De repente, um velho amigo se vai. Como no soneto do Vinícius, faz-se do amigo próximo o distante, de repente, não mais que de repente. A tensão com que Roberto Drummond vivia a vida dava a impressão de que ela estava pregada a ele para sempre. Sua sangüínea paixão por ela não nos deixava acreditar que Roberto pudesse abandonar o ato de viver assim, de repente, não mais que de repente.

Os amigos se vão sem que a gente consinta, sem que a gente queira. Poucos dias antes da sua partida, um outro velho e querido companheiro decidiu, também, deixar-nos órfãos do seu permanente carinho. Carlito Maia, ao contrário do Roberto, talvez por excesso de generosidade, resolveu partir devagar. Foi deixando a vida aos poucos, deixando-nos antever pedaços dela apenas no seu olhar, que nos dizia que ele estava atento a tudo em sua volta. A cada gesto ou palavra de seus amigos, ele aceitava com nítida resignação o fato de não poder devolver nossos abraços nem nos deixar ouvir suas respostas. Era preciso aprender a ler os seus olhos, como Teresa, seu anjo da guarda, sabia ler e o fez por seus amigos, enquanto durou sua longa finição.

Como a gente sempre acaba dizendo nessas horas, não convivi com eles o tanto gostaria. Carlito em São Paulo, Roberto em Belo Horizonte e eu no Rio, acredito que os três sabiam que éramos entidades fraternas. Conheci o Carlito quando o Carlos Prósperi me chamou a São Paulo para fazer a arte de um anúncio da agência que ele tinha com o Magaldi e o Carlito Maia, a Jovem Guarda. Foi o primeiro prêmio que ganhei neste mister. A partir daí ganhei também sua amizade, suas flores, seus bilhetinhos de amor.

O Roberto, eu conhecia de ouvir falar, pois somos, os dois, do Vale do Rio Doce. Ele, já fazendo sucesso no jornalismo em BH, veio para o Rio ser pauteiro do Jornal do Brasil, onde eu já estava. Uma noite, na Praça do Lido, em frente ao mar de Copacabana, o mar bramindo – não muito que ele não brame muito ali – descobri-o sentado na calçada da praia, o olhar perdido no negro horizonte. Ele me explicou que eu não poderia entender o que estava se passando, ele queria voltar, o mar não era um túmulo digno para as suas angústias. E voltou. Para tornar-se um dos maiores escritores brasileiros de sua geração.

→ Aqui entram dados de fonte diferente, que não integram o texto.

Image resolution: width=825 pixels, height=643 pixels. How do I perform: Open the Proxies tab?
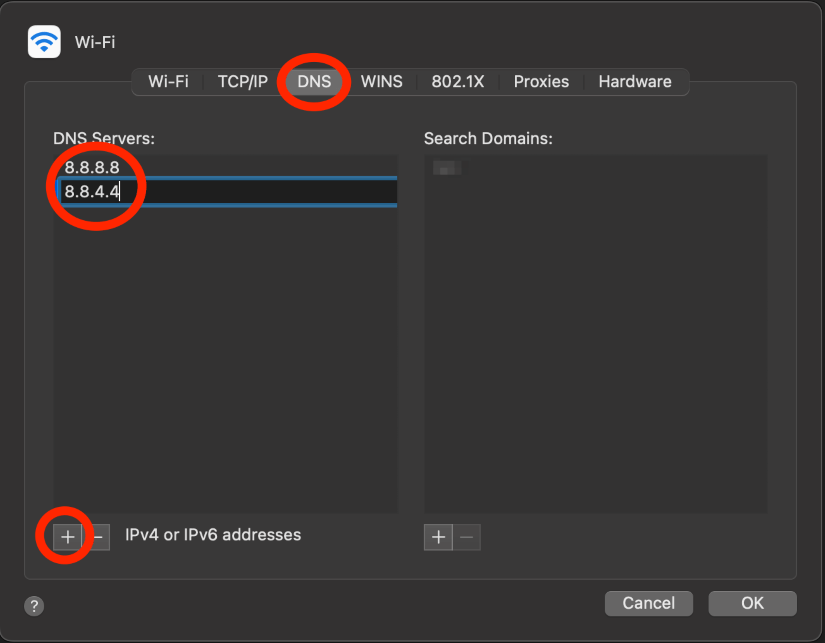coord(541,82)

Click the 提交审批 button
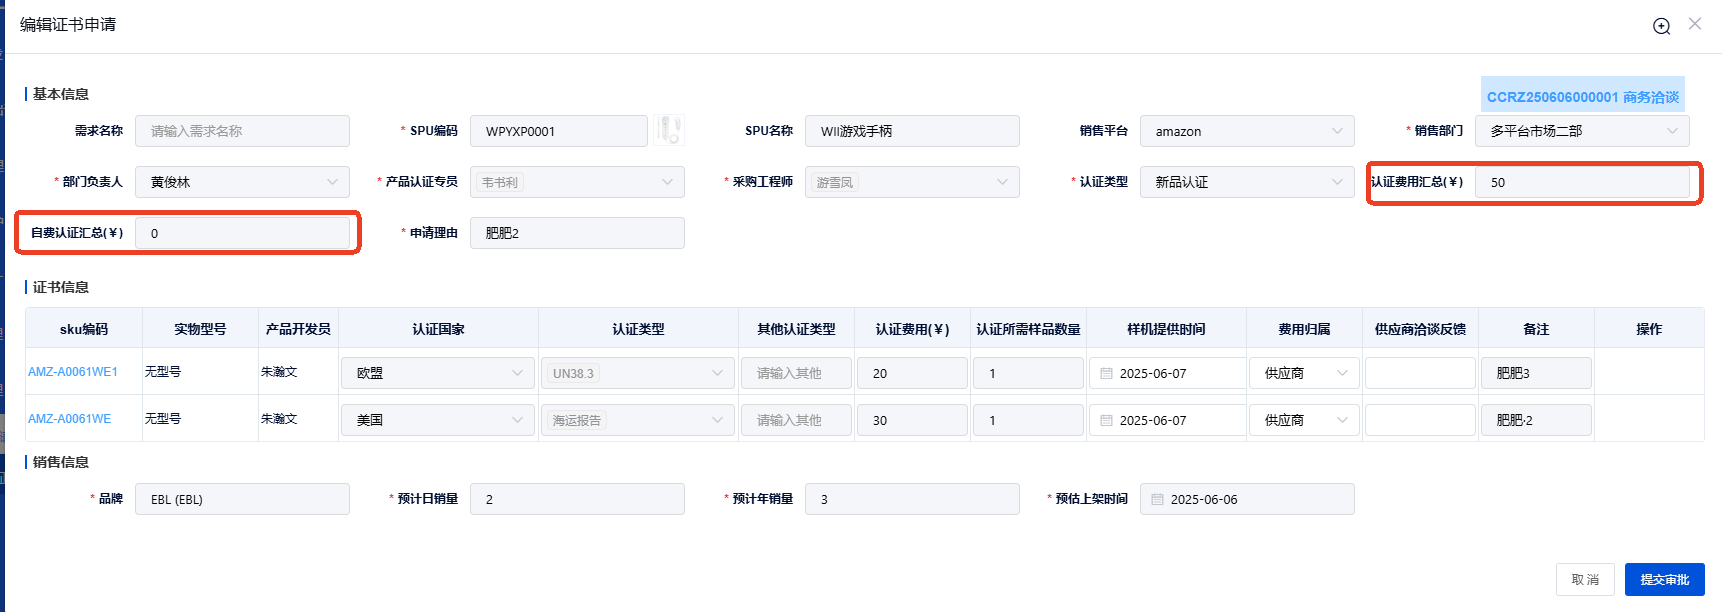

A vantagem de se viver mais do que o devido é ter histórias como estas para contar, é ter vivido momentos assim. Dói, é certo, deixá-los para trás, mas temos que considerá-los como compensações existenciais.

É, todavia, reconfortante poder dispor destas duas páginas para, juntando mais alguns amigos e conviventes, prestar a devida homenagem a estas duas figuras, cujas presenças em nossas vidas se transformaram – em nossas biografias – num privilégio sem adjetivos.